Tips for Optimizing Pharmacy Taxes

Published - Written by Scotty Sykes, CPA, CFP

Numerous COVID-19 relief funding programs in 2020 gave pharmacies access to extra cash flow but added uncertainty in an already tumultuous year. With most independent pharmacies receiving Paycheck Protection Program (PPP) relief loans, Congress granted these pharmacies a last-minute gift, and some certainty, with the passage of the Consolidated Appropriations Act, 2021 (CAA) on December 27, 2020. This bill changed how the PPP would be taxed and essentially made it nontaxable. Add in other taxpayer-friendly provisions from the CAA, such as the nontaxability of Small Business Administration debt relief and Economic Injury Disaster Loan grants, among others, and pharmacies ended the year with thousands in tax savings potential with the stroke of a pen.

Consequently, many pharmacies optimized their taxes, and cash flow, without having to do anything.
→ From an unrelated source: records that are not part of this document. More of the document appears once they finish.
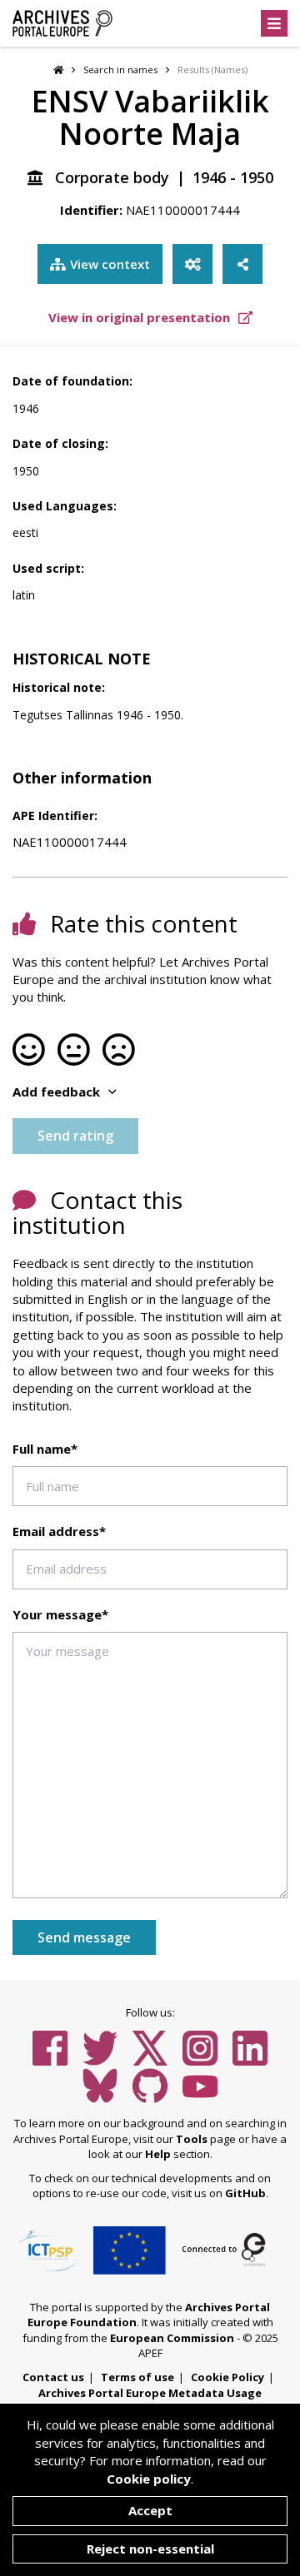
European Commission (172, 2337)
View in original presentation (140, 317)
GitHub (245, 2193)
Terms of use (137, 2377)
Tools (192, 2138)
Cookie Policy (227, 2377)
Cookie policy (149, 2478)
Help (158, 2153)
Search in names (120, 69)
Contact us (53, 2377)
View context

For those who may still face a tax liability for 2020, there is little room to limit that tax liability after the tax year has concluded. However, there is 1 last-minute planning idea that, surprisingly, I often see not being used. This strategy can still be implemented before you file your taxes for 2020.

Cash Accounting Method

The Tax Cuts and Jobs Act of 2017 allows pharmacies to report, for tax purposes, on the cash method of accounting instead of the accrual method of accounting beginning in tax years after December 31, 2017. Many pharmacies already take advantage of these new rules but we often see pharmacies still not optimizing this generally easy tax-planning tool.

Under the cash method of accounting, income accounts, such as accounts receivable from third parties, are not included in income until constructively received, which essentially is when the pharmacy collects. Additionally, expenses are deducted when paid and not when accrued. Often a switch in accounting methods will result in a write-off or expense, which ultimately lowers taxable income and tax liability.

Inventory is excluded and should not be a component of the change in accounting. Therefore, inventory must remain on the books for accounting or book purposes and tax purposes. The IRS has recently clarified how inventory was to be affected by these changes in accounting. If you have written off inventory in prior years, you will need to consider and work with your advisers to correct and return to compliance with the law. The good news is that the income added back from reporting inventory, in compliance with the law, can be spread out over 4 years, which lessens the tax burden of picking inventory back up into income.

Pharmacies that qualify for the cash method of accounting include those that have average annual gross receipts for the prior 3-year period that do not exceed $26 million. Gross receipts of related entities and those pharmacies under common ownership must aggregate their gross receipts to determine the gross receipts test. Generally, this would include controlled groups with more than 50% common control and affiliated service groups.

Speak with your advisers if you own multiple pharmacies to ensure you can take advantage.

Taxpayers must plan with their tax advisers for such an accounting change. This is not an “automatic” strategy when many variables outside the scope of this article should be considered. Also, it is always advised to keep your books and financial statements on the accrual method of accounting for the most accurate financial data as you manage your pharmacy and cash flow month in and month out.

Paying taxes is one of the largest expenses, if not the largest, you’ll pay over your lifetime. Optimize your taxes by any chance the law allows, and if you haven’t already, consider the cash method of accounting. These rules are set to expire in 2025.